1. Determine aircraft position relative to, or distance from a VOR (see NOTE 5 below), TACAN, NDB, compass locator, DME fix; or a named fix defined by a VOR radial, TACAN course, NDB bearing, or compass locator bearing intersecting a VOR or localizer course.
2. Navigate to or from a VOR, TACAN, NDB, or compass locator.
3. Hold over a VOR, TACAN, NDB, compass locator, or DME fix.
4. Fly an arc based upon DME.
NOTE- 1. The allowances described in this section apply even when a facility is identified as required on a procedure (for example, “Note ADF required”).
2. These operations do not include lateral navigation on localizer-based courses (including localizer back-course guidance) without reference to raw localizer data.
3. Unless otherwise specified, a suitable RNAV system cannot be used for navigation on procedures that are identified as not authorized (“NA”) without exception by a NOTAM. For example, an operator may not use a RNAV system to navigate on a procedure affected by an expired or unsatisfactory flight inspection, or a procedure that is based upon a recently decommissioned NAVAID.
4. Pilots may not substitute for the NAVAID (for example, a VOR or NDB) providing lateral guidance for the final approach segment. This restriction does not refer to instrument approach procedures with “or GPS” in the title when using GPS or WAAS. These allowances do not apply to procedures that are identified as not authorized (NA) without exception by a NOTAM, as other conditions may still exist and result in a procedure not being available.
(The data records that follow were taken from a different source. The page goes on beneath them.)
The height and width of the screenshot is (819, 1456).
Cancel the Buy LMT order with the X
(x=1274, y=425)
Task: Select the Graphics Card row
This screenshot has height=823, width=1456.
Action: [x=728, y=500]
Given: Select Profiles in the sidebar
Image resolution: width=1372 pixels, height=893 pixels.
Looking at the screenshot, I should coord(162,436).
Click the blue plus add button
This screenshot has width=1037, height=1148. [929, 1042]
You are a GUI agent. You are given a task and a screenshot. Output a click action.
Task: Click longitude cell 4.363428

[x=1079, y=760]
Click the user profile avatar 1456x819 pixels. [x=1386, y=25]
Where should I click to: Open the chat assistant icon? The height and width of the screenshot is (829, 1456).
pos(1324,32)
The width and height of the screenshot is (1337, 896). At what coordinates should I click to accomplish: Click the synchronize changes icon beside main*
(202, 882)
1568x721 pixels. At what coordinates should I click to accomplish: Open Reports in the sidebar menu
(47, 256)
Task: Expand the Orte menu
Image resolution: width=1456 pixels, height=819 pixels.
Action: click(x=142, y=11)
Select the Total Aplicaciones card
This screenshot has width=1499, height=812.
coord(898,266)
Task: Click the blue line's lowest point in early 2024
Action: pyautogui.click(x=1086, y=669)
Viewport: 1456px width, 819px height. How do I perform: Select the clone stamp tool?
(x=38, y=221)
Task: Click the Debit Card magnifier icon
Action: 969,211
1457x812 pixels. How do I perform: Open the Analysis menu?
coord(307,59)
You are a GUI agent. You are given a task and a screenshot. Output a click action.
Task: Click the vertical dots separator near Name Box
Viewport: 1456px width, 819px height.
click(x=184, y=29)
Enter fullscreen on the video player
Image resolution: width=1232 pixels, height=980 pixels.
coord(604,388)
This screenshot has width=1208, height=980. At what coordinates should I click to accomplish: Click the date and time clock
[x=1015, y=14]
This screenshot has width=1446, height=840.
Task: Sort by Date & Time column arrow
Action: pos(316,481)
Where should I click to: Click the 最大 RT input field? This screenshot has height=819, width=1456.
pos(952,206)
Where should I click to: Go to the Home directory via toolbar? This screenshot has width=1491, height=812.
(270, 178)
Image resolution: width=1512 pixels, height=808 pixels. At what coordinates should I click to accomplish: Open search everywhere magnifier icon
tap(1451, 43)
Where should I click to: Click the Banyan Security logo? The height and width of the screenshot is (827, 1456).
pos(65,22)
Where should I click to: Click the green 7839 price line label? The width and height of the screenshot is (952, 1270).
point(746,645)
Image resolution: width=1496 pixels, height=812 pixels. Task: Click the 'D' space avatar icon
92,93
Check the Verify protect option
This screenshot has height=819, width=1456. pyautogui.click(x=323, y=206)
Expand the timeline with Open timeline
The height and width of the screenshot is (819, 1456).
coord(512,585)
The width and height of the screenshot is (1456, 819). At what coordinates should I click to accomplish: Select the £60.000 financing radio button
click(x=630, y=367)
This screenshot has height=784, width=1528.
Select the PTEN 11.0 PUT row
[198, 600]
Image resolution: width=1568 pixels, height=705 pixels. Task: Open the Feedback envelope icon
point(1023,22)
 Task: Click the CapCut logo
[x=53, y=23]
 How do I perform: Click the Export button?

For example, these allowances do not apply to a procedure associated with an expired or unsatisfactory flight inspection, or is based upon a recently decommissioned NAVAID.
5. For the purpose of paragraph c, “VOR” includes VOR, VOR/DME, and VORTAC facilities and “compass locator” includes locator outer marker and locator middle marker.
d. Alternate Airport Considerations. For the purposes of flight planning, any required alternate airport must have an available instrument approach procedure that does not require the use of GPS. This restriction includes conducting a conventional approach at the alternate airport using a substitute means of navigation that is based upon the use of GPS. For example, these restrictions would apply when planning to use GPS equipment as a substitute means of navigation for an out-of-service VOR that supports an ILS missed approach procedure at an alternate airport. In this case, some other approach not reliant upon the use of GPS must be available. This restriction does not apply to RNAV systems using TSO-C145/-C146 WAAS equipment. For further WAAS guidance see AIM 1-1-20.